Dagmar C. G. Lorenz (born 1948) is Professor of German studies and from 2006 to 2010 served as Director of Jewish Studies at the University of Illinois at Chicago. She teaches and publishes on Austrian, German and German-Jewish literature and culture, and Holocaust studies. She was born in Goslar, West Germany and began her studies (German, English, Philosophy, Pedagogy) at the University of Göttingen (Germany). She completed her Ph.D. in German (1973) and her MA in English (1974) at the University of Cincinnati. She taught at Rutgers University/Douglass College (1974/5), Ohio State University, Columbus (1975-1982 Assistant Professor; 1982-1988 Associate Professor; 1989-1998 Professor), University of Illinois at Chicago (1998–present; Interim Head, Germanic Studies 2002–2003), and held a Visiting Professorship at the University of Chicago (2000). She served as the editor of The German Quarterly (1997-2003) and held offices with MLA, GSA, MALCA, and AATG.

==Books==
- Keepers of the Motherland: German Texts by Jewish Women Writers (Lincoln: University of Nebraska Press, 1997), 432 pp.
- Verfolgung bis zum Massenmord. Diskurse zum Holocaust in deutscher Sprache (German Life and Civilization, ed.
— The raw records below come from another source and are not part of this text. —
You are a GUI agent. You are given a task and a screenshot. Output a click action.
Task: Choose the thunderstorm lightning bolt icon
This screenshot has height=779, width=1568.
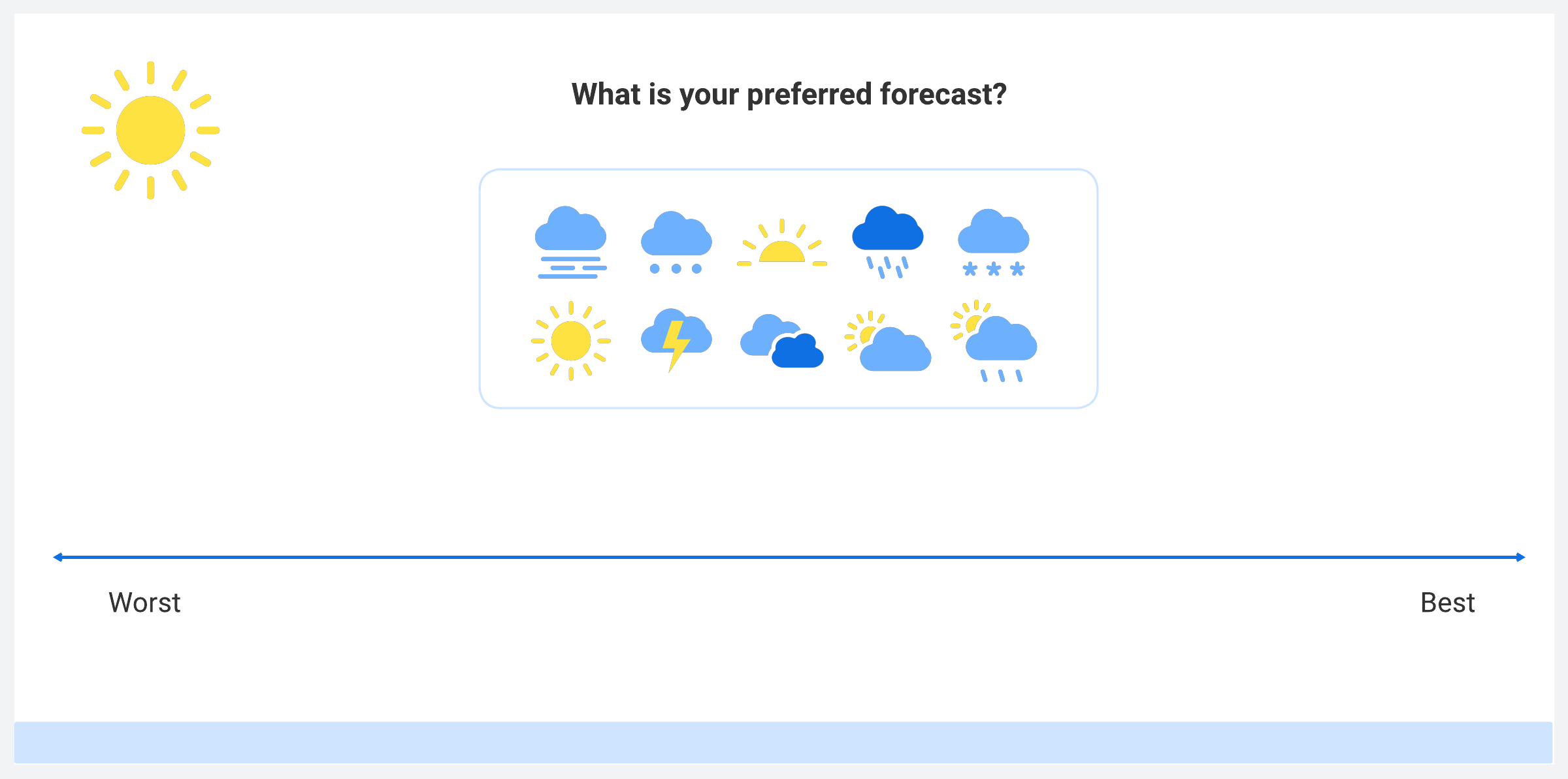(x=676, y=340)
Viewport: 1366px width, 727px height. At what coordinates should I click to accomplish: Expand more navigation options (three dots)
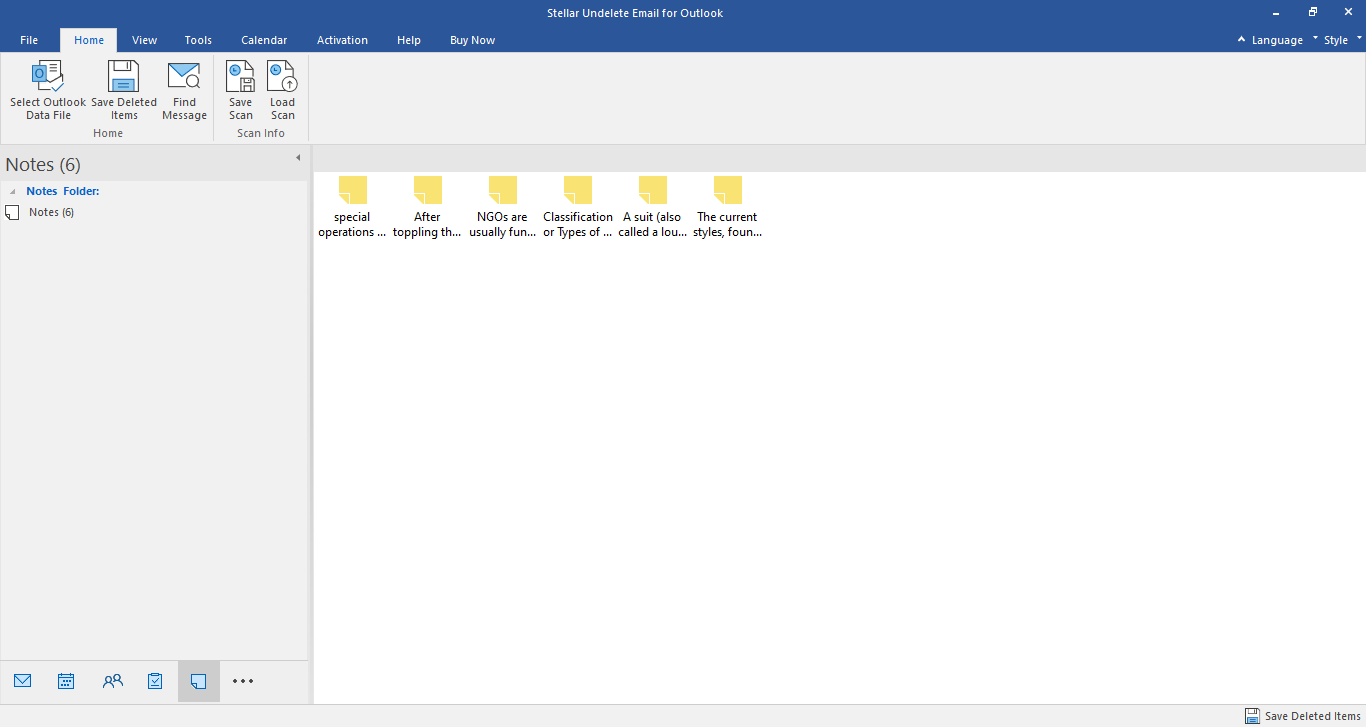(243, 681)
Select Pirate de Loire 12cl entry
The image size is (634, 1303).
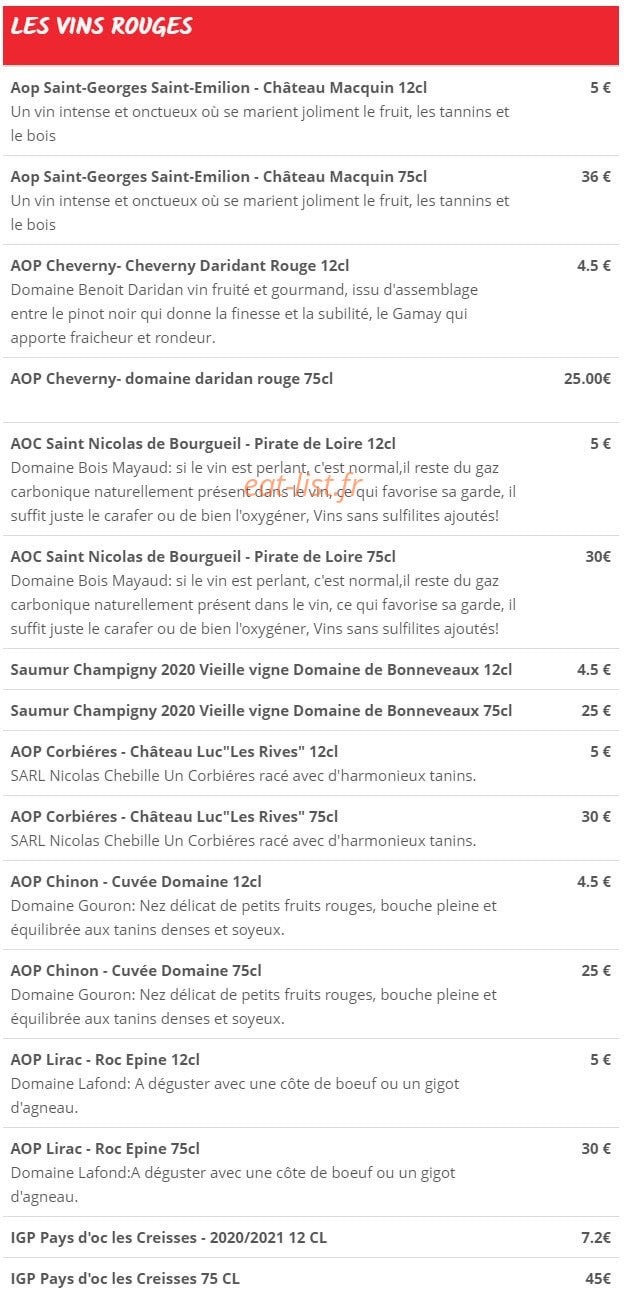[x=311, y=479]
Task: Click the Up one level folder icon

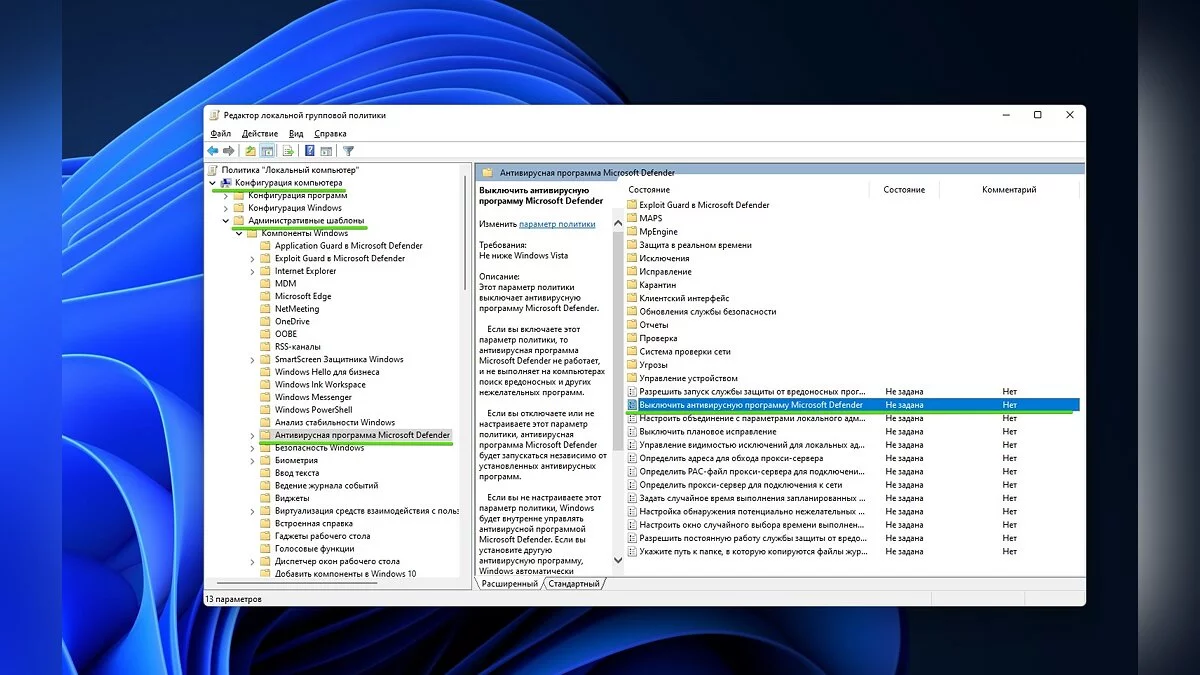Action: (250, 151)
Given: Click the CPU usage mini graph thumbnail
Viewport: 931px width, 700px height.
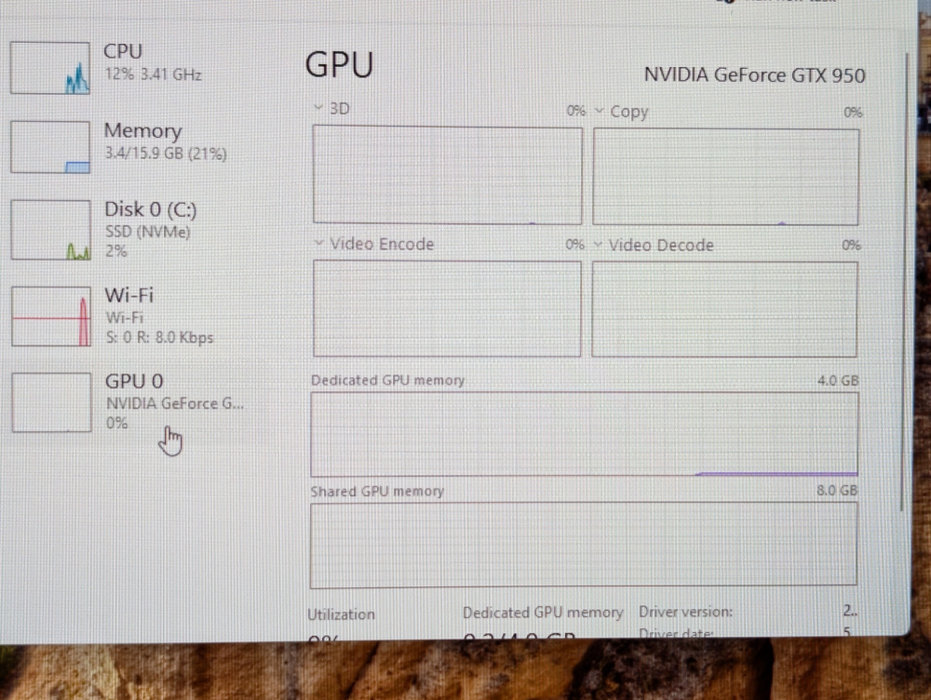Looking at the screenshot, I should (x=50, y=68).
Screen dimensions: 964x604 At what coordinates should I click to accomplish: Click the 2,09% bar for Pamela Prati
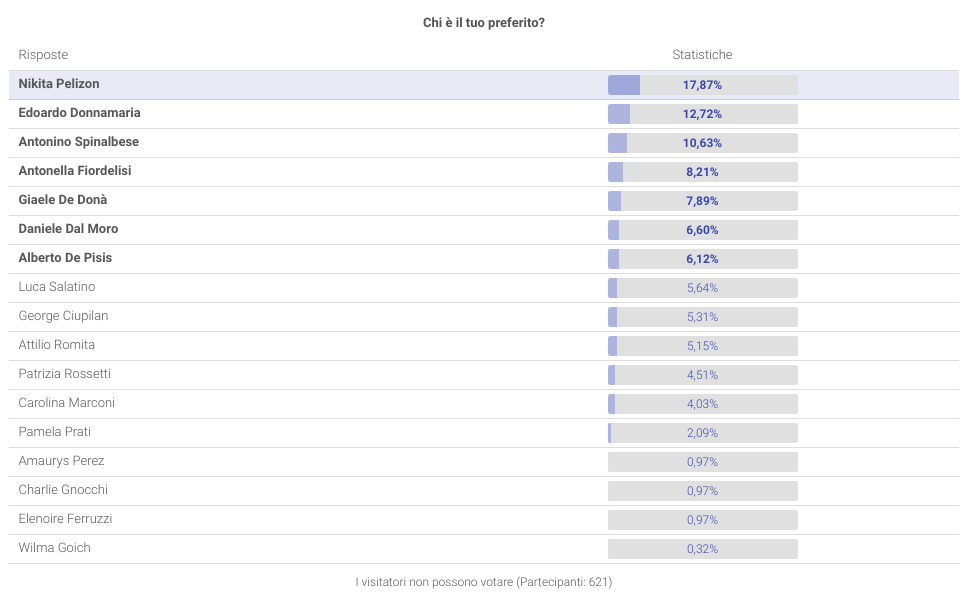coord(702,433)
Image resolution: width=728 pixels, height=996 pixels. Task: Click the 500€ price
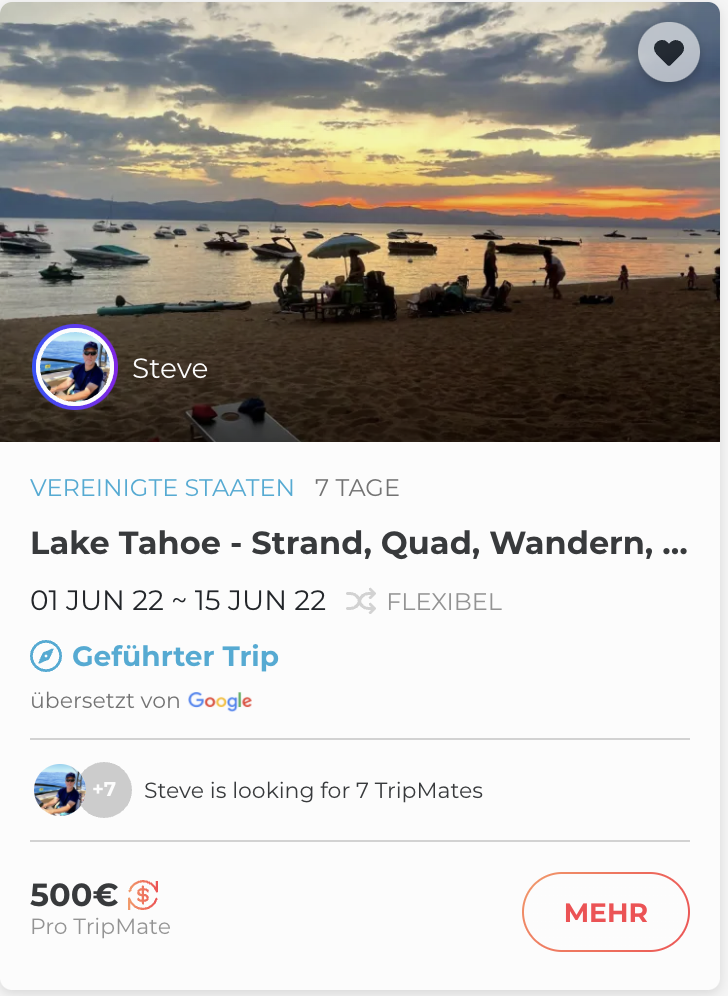pos(74,894)
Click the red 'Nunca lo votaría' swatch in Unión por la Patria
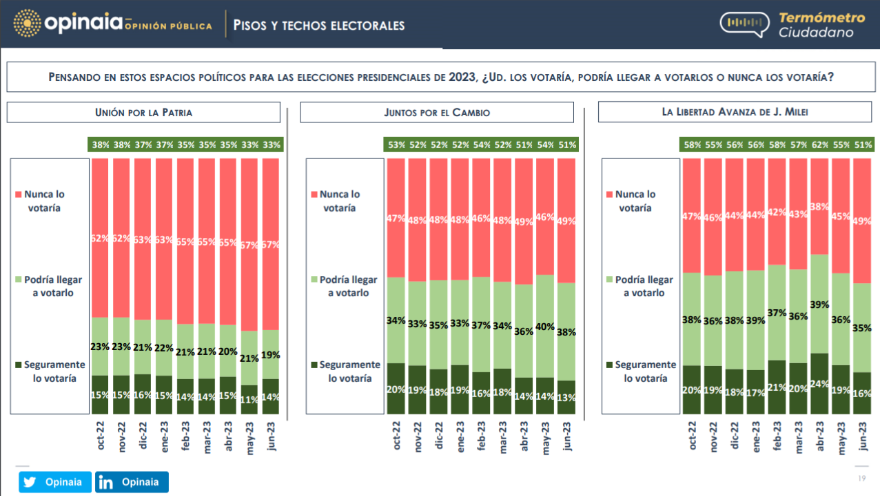880x496 pixels. coord(20,194)
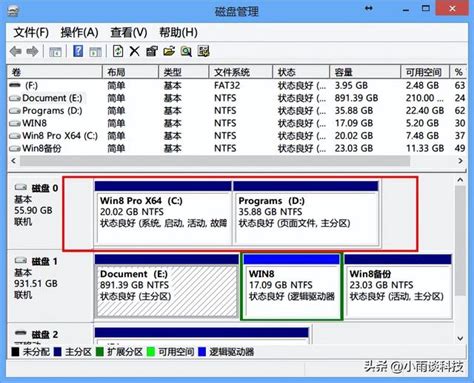474x383 pixels.
Task: Select the WIN8 logical drive partition
Action: click(x=292, y=286)
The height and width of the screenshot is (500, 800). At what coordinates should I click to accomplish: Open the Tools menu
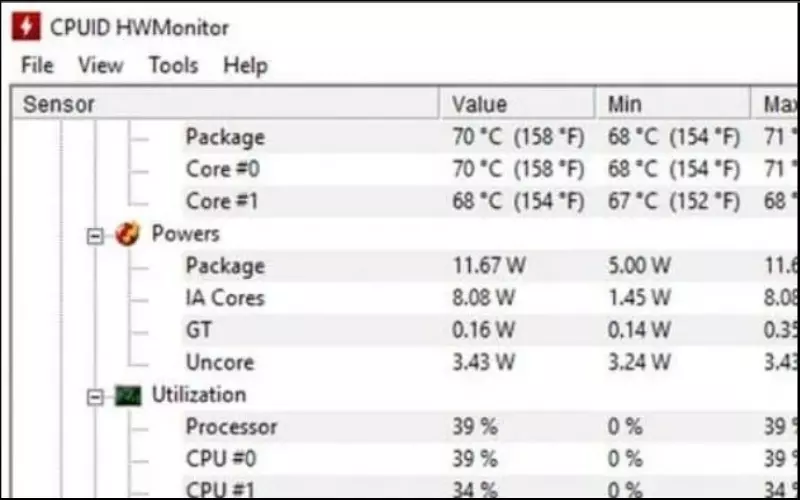point(173,65)
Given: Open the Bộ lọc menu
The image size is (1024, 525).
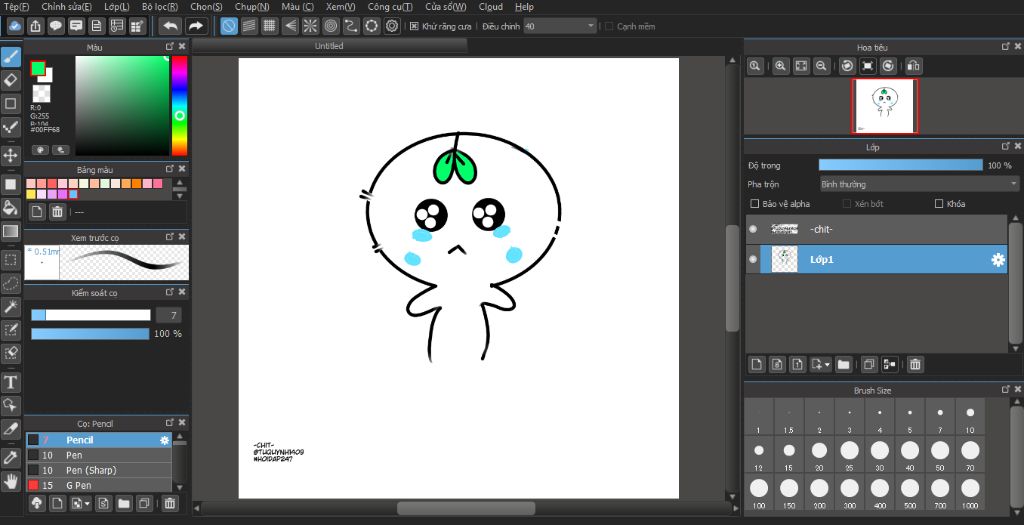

Jost Hermand) (Bern, New York: Lang, 1992), 452 pp.
- Franz Grillparzer — Dichter des sozialen Konflikts (Vienna, Cologne: Böhlau, 1986), 221 pp.
- Ilse Aichinger (Königstein: Athenäum, 1981), 259 pp.

==Edited volumes==
- Elsa Porges-Bernstein alias Ernst Rosmer: Woman, Writer, Holocaust Survivor:a Critical Anthology (coedited with Helga W. Kraft, 2006),
- A Companion to the Works of Elias Canetti (2004)
- A Companion to the Works of Arthur Schnitzler (2003)
- Contemporary Jewish Writing in Austria (1999)
- Transforming the center, Eroding the Margins: Essays on Ethnic and Cultural Boundaries in German Speaking Countries (coedited with Renate S. Posthofen (1998))
- Insiders and Outsiders. Jewish and Gentile Culture in Germany and Austria (1994).